■ **AIM**
Copy the following records verbatim, keeping every line unchanged.

■ **SOURCE RECORDS**
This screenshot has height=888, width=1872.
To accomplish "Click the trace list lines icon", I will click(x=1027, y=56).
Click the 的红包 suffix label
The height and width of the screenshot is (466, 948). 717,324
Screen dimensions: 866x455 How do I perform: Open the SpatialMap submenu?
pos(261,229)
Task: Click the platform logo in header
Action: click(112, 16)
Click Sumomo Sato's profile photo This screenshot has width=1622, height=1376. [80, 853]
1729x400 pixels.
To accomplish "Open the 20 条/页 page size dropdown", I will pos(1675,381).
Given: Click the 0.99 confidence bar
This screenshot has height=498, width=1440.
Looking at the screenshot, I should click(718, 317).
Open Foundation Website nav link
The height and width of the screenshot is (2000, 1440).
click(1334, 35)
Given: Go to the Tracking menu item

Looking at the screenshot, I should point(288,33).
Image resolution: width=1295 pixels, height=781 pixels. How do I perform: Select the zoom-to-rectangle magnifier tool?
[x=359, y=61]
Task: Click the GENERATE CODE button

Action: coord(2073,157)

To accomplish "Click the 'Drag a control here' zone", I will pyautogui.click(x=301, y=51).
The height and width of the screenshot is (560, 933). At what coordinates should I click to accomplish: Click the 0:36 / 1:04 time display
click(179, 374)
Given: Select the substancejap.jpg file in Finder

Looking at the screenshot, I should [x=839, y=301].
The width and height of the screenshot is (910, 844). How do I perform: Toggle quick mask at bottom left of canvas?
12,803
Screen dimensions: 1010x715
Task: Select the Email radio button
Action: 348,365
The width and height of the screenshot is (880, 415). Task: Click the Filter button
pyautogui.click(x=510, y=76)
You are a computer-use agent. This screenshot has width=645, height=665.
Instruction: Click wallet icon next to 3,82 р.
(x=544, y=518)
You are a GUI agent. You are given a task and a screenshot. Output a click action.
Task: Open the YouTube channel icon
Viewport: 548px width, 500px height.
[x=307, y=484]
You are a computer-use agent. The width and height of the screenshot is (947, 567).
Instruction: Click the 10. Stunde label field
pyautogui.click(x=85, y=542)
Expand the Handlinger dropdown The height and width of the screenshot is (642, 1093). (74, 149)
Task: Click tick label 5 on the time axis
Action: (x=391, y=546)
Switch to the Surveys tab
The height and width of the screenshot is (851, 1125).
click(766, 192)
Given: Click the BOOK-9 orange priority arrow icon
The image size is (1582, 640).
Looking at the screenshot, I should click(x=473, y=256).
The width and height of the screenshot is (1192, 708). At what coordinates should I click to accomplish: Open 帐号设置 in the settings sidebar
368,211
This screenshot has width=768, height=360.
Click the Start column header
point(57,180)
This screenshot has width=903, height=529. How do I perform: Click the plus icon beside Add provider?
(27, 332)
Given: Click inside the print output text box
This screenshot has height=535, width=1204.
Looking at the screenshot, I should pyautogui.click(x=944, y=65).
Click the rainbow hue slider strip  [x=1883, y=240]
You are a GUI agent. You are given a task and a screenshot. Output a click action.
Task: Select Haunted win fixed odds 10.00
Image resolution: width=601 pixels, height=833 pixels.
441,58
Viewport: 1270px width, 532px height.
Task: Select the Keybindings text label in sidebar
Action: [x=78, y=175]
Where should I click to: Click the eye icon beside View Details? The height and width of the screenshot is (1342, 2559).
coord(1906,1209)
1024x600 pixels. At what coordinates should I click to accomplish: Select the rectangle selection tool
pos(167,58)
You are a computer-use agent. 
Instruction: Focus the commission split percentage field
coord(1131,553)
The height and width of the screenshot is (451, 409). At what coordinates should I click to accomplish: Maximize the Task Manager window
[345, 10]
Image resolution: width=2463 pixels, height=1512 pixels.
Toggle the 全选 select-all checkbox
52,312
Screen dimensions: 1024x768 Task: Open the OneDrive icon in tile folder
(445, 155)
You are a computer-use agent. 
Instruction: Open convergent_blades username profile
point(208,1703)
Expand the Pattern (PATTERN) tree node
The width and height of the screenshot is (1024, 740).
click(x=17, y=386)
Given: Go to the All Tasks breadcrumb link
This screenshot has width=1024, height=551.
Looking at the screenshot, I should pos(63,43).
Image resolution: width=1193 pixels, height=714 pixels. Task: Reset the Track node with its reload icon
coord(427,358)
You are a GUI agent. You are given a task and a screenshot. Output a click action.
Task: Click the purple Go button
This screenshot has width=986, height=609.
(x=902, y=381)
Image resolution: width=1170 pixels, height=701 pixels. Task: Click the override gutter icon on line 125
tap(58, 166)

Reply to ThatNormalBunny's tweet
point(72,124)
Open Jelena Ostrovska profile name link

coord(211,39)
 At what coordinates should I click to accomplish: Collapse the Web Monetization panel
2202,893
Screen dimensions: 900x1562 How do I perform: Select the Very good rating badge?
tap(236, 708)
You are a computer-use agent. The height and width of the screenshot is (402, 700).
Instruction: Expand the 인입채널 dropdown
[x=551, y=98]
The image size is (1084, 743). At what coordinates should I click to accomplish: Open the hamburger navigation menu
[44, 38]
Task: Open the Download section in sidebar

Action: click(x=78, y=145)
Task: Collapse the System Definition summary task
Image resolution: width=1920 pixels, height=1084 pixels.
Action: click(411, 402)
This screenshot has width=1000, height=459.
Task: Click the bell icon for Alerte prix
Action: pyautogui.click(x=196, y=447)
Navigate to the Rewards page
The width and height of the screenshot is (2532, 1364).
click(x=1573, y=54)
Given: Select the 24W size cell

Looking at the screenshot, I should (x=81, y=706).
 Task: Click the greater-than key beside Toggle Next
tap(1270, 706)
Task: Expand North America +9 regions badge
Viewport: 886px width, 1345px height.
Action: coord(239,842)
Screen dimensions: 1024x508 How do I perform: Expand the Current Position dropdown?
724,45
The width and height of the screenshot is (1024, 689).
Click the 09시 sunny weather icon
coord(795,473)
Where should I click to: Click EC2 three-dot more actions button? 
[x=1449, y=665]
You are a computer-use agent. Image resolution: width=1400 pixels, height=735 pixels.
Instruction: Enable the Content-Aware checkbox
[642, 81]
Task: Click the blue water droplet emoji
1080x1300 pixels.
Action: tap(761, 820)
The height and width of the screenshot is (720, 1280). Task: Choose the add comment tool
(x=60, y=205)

■ **CORRECT RESULT**
This screenshot has height=888, width=1872.
To accomplish "Click the trace list lines icon", I will click(x=1027, y=56).
Click the 的红包 suffix label
The height and width of the screenshot is (466, 948). 717,324
Screen dimensions: 866x455 How do I perform: Open the SpatialMap submenu?
pos(261,229)
Task: Click the platform logo in header
Action: click(112, 16)
Click Sumomo Sato's profile photo This screenshot has width=1622, height=1376. [80, 853]
1729x400 pixels.
To accomplish "Open the 20 条/页 page size dropdown", I will pos(1675,381).
Given: Click the 0.99 confidence bar
This screenshot has height=498, width=1440.
Looking at the screenshot, I should click(718, 317).
Open Foundation Website nav link
The height and width of the screenshot is (2000, 1440).
click(1334, 35)
Given: Go to the Tracking menu item

Looking at the screenshot, I should point(288,33).
Image resolution: width=1295 pixels, height=781 pixels. How do I perform: Select the zoom-to-rectangle magnifier tool?
[x=359, y=61]
Task: Click the GENERATE CODE button

Action: coord(2073,157)

To accomplish "Click the 'Drag a control here' zone", I will pyautogui.click(x=301, y=51).
The height and width of the screenshot is (560, 933). At what coordinates should I click to accomplish: Click the 0:36 / 1:04 time display
click(179, 374)
Given: Select the substancejap.jpg file in Finder

Looking at the screenshot, I should [x=839, y=301].
The width and height of the screenshot is (910, 844). How do I perform: Toggle quick mask at bottom left of canvas?
12,803
Screen dimensions: 1010x715
Task: Select the Email radio button
Action: 348,365
The width and height of the screenshot is (880, 415). Task: Click the Filter button
pyautogui.click(x=510, y=76)
You are a computer-use agent. This screenshot has width=645, height=665.
Instruction: Click wallet icon next to 3,82 р.
(x=544, y=518)
You are a GUI agent. You are given a task and a screenshot. Output a click action.
Task: Open the YouTube channel icon
Viewport: 548px width, 500px height.
[x=307, y=484]
You are a computer-use agent. The width and height of the screenshot is (947, 567).
Instruction: Click the 10. Stunde label field
pyautogui.click(x=85, y=542)
Expand the Handlinger dropdown The height and width of the screenshot is (642, 1093). (74, 149)
Task: Click tick label 5 on the time axis
Action: (x=391, y=546)
Switch to the Surveys tab
The height and width of the screenshot is (851, 1125).
click(766, 192)
Given: Click the BOOK-9 orange priority arrow icon
The image size is (1582, 640).
Looking at the screenshot, I should click(x=473, y=256).
The width and height of the screenshot is (1192, 708). At what coordinates should I click to accomplish: Open 帐号设置 in the settings sidebar
368,211
This screenshot has width=768, height=360.
Click the Start column header
point(57,180)
This screenshot has width=903, height=529. How do I perform: Click the plus icon beside Add provider?
(27, 332)
Given: Click inside the print output text box
This screenshot has height=535, width=1204.
Looking at the screenshot, I should pyautogui.click(x=944, y=65).
Click the rainbow hue slider strip  [x=1883, y=240]
You are a GUI agent. You are given a task and a screenshot. Output a click action.
Task: Select Haunted win fixed odds 10.00
Image resolution: width=601 pixels, height=833 pixels.
441,58
Viewport: 1270px width, 532px height.
Task: Select the Keybindings text label in sidebar
Action: [x=78, y=175]
Where should I click to: Click the eye icon beside View Details? The height and width of the screenshot is (1342, 2559).
coord(1906,1209)
1024x600 pixels. At what coordinates should I click to accomplish: Select the rectangle selection tool
pos(167,58)
You are a computer-use agent. 
Instruction: Focus the commission split percentage field
coord(1131,553)
The height and width of the screenshot is (451, 409). At what coordinates should I click to accomplish: Maximize the Task Manager window
[345, 10]
Image resolution: width=2463 pixels, height=1512 pixels.
Toggle the 全选 select-all checkbox
52,312
Screen dimensions: 1024x768 Task: Open the OneDrive icon in tile folder
(445, 155)
You are a computer-use agent. 
Instruction: Open convergent_blades username profile
point(208,1703)
Expand the Pattern (PATTERN) tree node
The width and height of the screenshot is (1024, 740).
click(x=17, y=386)
Given: Go to the All Tasks breadcrumb link
This screenshot has width=1024, height=551.
Looking at the screenshot, I should pos(63,43).
Image resolution: width=1193 pixels, height=714 pixels. Task: Reset the Track node with its reload icon
coord(427,358)
You are a GUI agent. You are given a task and a screenshot. Output a click action.
Task: Click the purple Go button
This screenshot has width=986, height=609.
(x=902, y=381)
Image resolution: width=1170 pixels, height=701 pixels. Task: Click the override gutter icon on line 125
tap(58, 166)

Reply to ThatNormalBunny's tweet
point(72,124)
Open Jelena Ostrovska profile name link

coord(211,39)
 At what coordinates should I click to accomplish: Collapse the Web Monetization panel
2202,893
Screen dimensions: 900x1562 How do I perform: Select the Very good rating badge?
tap(236, 708)
You are a computer-use agent. The height and width of the screenshot is (402, 700).
Instruction: Expand the 인입채널 dropdown
[x=551, y=98]
The image size is (1084, 743). At what coordinates should I click to accomplish: Open the hamburger navigation menu
[44, 38]
Task: Open the Download section in sidebar

Action: click(x=78, y=145)
Task: Collapse the System Definition summary task
Image resolution: width=1920 pixels, height=1084 pixels.
Action: click(411, 402)
This screenshot has width=1000, height=459.
Task: Click the bell icon for Alerte prix
Action: pyautogui.click(x=196, y=447)
Navigate to the Rewards page
The width and height of the screenshot is (2532, 1364).
click(x=1573, y=54)
Given: Select the 24W size cell

Looking at the screenshot, I should (x=81, y=706).
 Task: Click the greater-than key beside Toggle Next
tap(1270, 706)
Task: Expand North America +9 regions badge
Viewport: 886px width, 1345px height.
Action: coord(239,842)
Screen dimensions: 1024x508 How do I perform: Expand the Current Position dropdown?
724,45
The width and height of the screenshot is (1024, 689).
Click the 09시 sunny weather icon
coord(795,473)
Where should I click to: Click EC2 three-dot more actions button? 
[x=1449, y=665]
You are a computer-use agent. Image resolution: width=1400 pixels, height=735 pixels.
Instruction: Enable the Content-Aware checkbox
[642, 81]
Task: Click the blue water droplet emoji
1080x1300 pixels.
Action: tap(761, 820)
The height and width of the screenshot is (720, 1280). Task: Choose the add comment tool
(x=60, y=205)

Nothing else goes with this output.